__EXTRACTED TEXT__
= = = =
By April 2006, that lead had nearly vanished, with Intel at 54.71% compared to AMD's 44.66%.![]()
The MacBook Pro is NOT a Laptop
For prolonged use, place your portable computer
on a flat stable surface. Do not leave the bottom of the computer in
contact with your lap or any surface of your body for extended
periods. Prolonged contact with your body could cause discomfort and
potentially a burn.
—MacBook User's Guide
From a May 19 posting by <Voodoo Murphy> on the Apple discussion forum:
I have a Macbook Pro, and my wife and I drove home from Disneyland yesterday. She had the MPB on her lap and was watching a movie from the hard drive. It got hot enough to actualy burn her leg.
http://img210.imageshack.us/my.php?image=img12579et.jpg
I call Applecare this morning, they facilitate a repair by sending me a box... and John (the Specialist) actually said "In the manual, it says that the device shouldn't be placed on your lap." Granted the guy apologized for it getting hot, or as he said "overly warm", but holy crap! To actually try and blame us for this unit getting hot enough to HURT someone is ridiculous.
= = = =
__INFORMATION SHOWN__
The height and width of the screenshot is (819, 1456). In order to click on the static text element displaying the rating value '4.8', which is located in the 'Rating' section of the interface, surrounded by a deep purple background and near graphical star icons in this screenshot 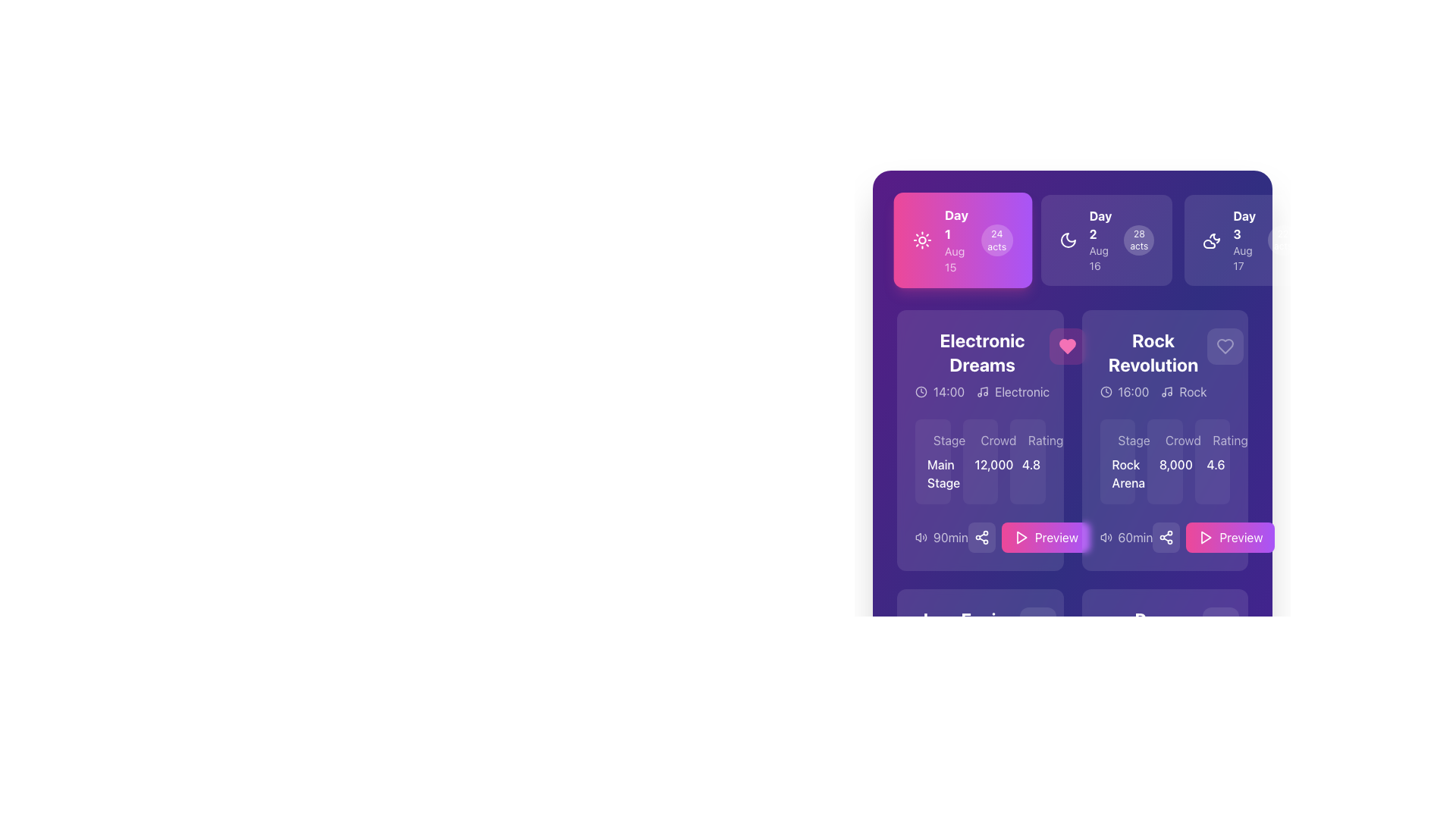, I will do `click(1028, 464)`.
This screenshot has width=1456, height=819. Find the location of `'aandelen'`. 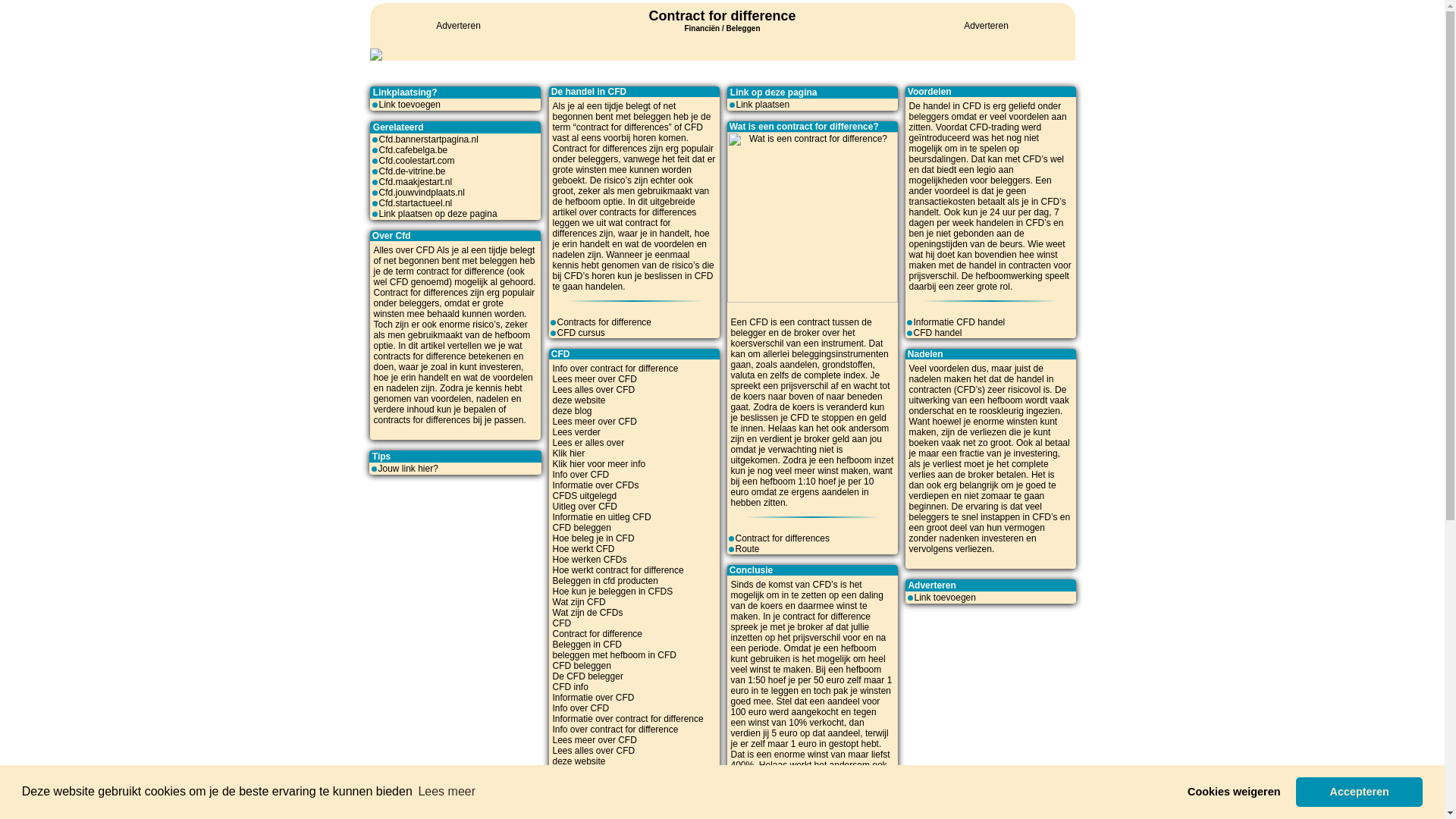

'aandelen' is located at coordinates (797, 365).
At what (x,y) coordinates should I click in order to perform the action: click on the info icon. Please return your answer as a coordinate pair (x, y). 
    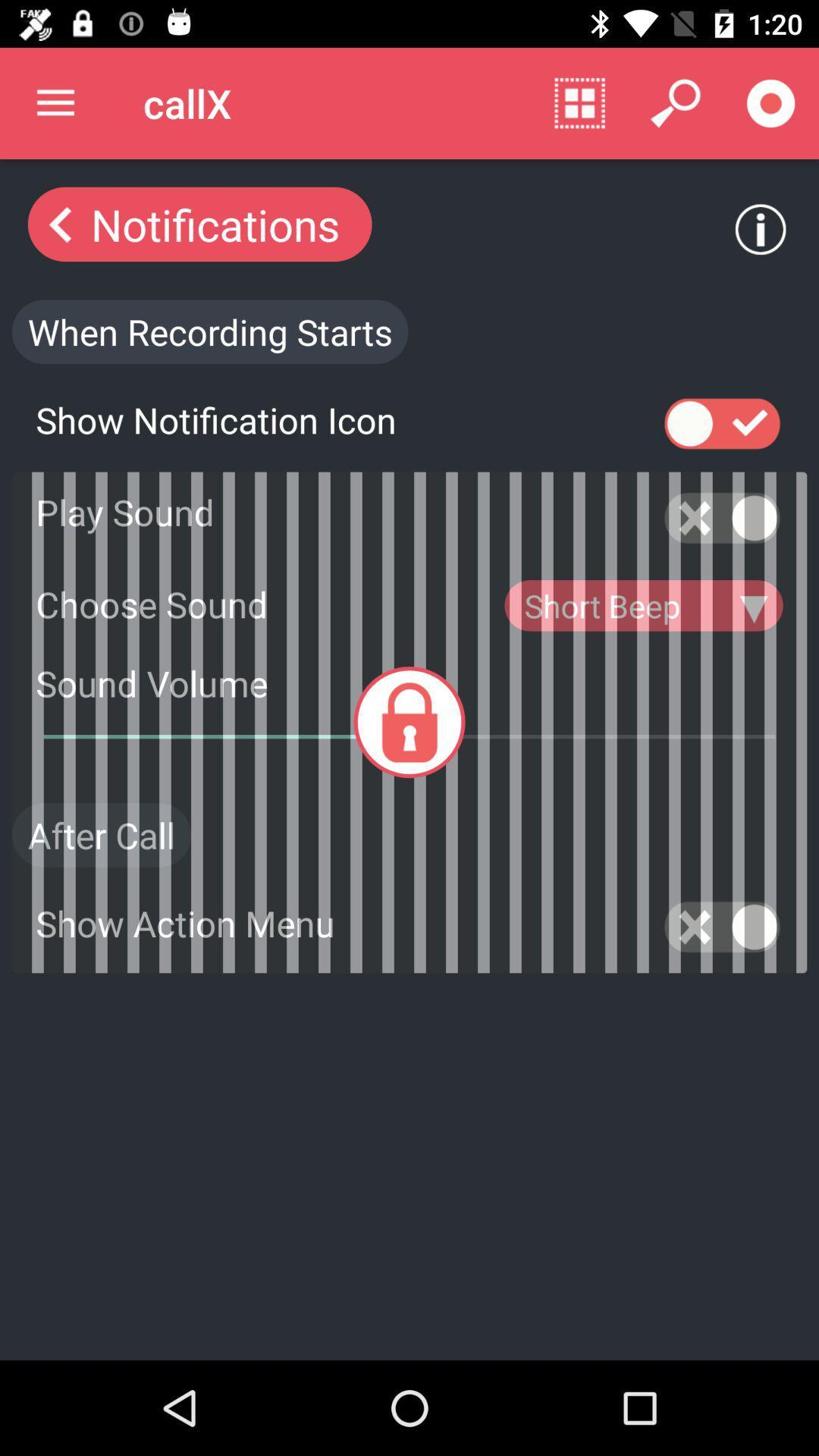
= = = =
__DIRECTIONS__
Reproduce the text above about the MacBook Pro overheating on a user's lap, word for word and in full.

__RESULT OF THE EXERCISE__
By April 2006, that lead had nearly vanished, with Intel at 54.71% compared to AMD's 44.66%.![]()
The MacBook Pro is NOT a Laptop
For prolonged use, place your portable computer
on a flat stable surface. Do not leave the bottom of the computer in
contact with your lap or any surface of your body for extended
periods. Prolonged contact with your body could cause discomfort and
potentially a burn.
—MacBook User's Guide
From a May 19 posting by <Voodoo Murphy> on the Apple discussion forum:
I have a Macbook Pro, and my wife and I drove home from Disneyland yesterday. She had the MPB on her lap and was watching a movie from the hard drive. It got hot enough to actualy burn her leg.
http://img210.imageshack.us/my.php?image=img12579et.jpg
I call Applecare this morning, they facilitate a repair by sending me a box... and John (the Specialist) actually said "In the manual, it says that the device shouldn't be placed on your lap." Granted the guy apologized for it getting hot, or as he said "overly warm", but holy crap! To actually try and blame us for this unit getting hot enough to HURT someone is ridiculous.